Elizabeth Hobbs is an Associate Professor in the Department of Horticulture and Landscape Architecture. She is originally from Oak Ridge, Tennessee (of the Manhattan Project) and received her Bachelors in Economics from American University, Washington DC in 1977. After working as an Economist for USDA for several years, she decided to change career directions. She returned to school at the University of Illinois, Champaign-Urbana for a Master’s degree in Landscape Architecture, graduating in 1983. After working for several Landscape Architectural firms in Denver and Fort Collins, Elizabeth found a home at CSU where she has been teaching in the Landscape Design and Contracting (LDC) concentration since 1987. Elizabeth has taught a variety of courses over the years including technical subjects such as grading/drainage and computers, design studios incorporating plants and graphics, and more academic courses such as the History of Landscape Design or Design for Non-majors.

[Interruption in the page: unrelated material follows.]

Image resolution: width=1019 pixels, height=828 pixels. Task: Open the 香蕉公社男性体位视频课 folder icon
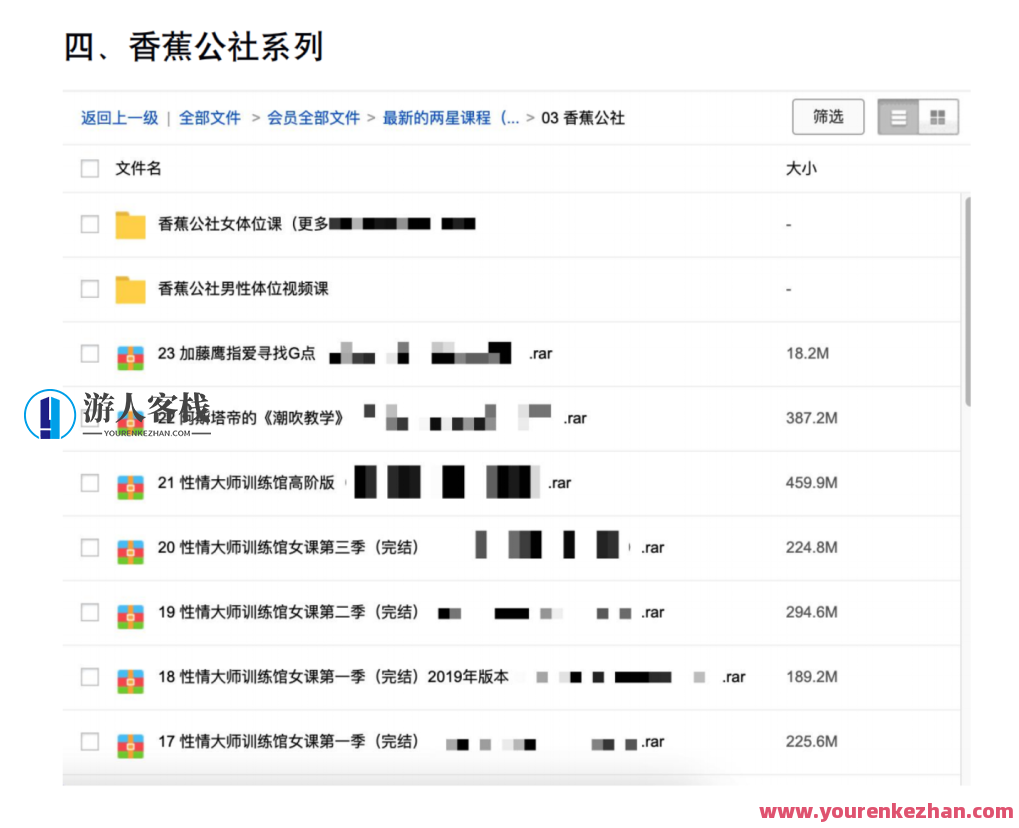(128, 289)
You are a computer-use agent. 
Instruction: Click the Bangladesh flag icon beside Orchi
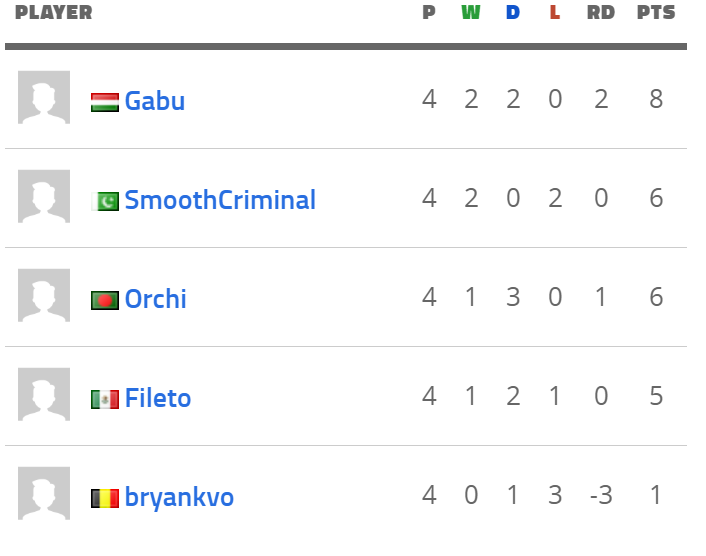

Elizabeth’s passion for education stems primarily from the excitement and satisfaction of helping students grasp and apply information that initially might seem intimidating or overwhelming. She truly enjoys the process of breaking complex subjects down into smaller more digestible segments for students. Whether it be drawing skills or understanding environmental conditions for good plant placement, Elizabeth believes helping students develop concrete abilities and strategies cultivates a confidence that students will take with them into other courses and into their careers long after they leave CSU.
Over the years, Elizabeth has also been a strong proponent of the LDC program’s participation in the National Association of Landscape Professionals (NALP) annual national competition. Because the CSU team always places in the top 10, this has given the program national recognition which has meant graduates easily find good jobs around the country. And it is stories of alumni accomplishments and satisfaction that make her the most proud. It is very gratifying when students come to visit her 5, 10 or more years after graduation and describe how they use information they learned in her classes and how it has contributed to their professional successes.
Elizabeth’s research has also included a variety of subject areas including the study of sacred spaces of the Maya and design education pedagogy. Most recently she has looked into the role visual impact assessment has on the development of wind farms. Currently, she is the Site Director for the Center for Research and Education for Wind (CREW) in Colorado.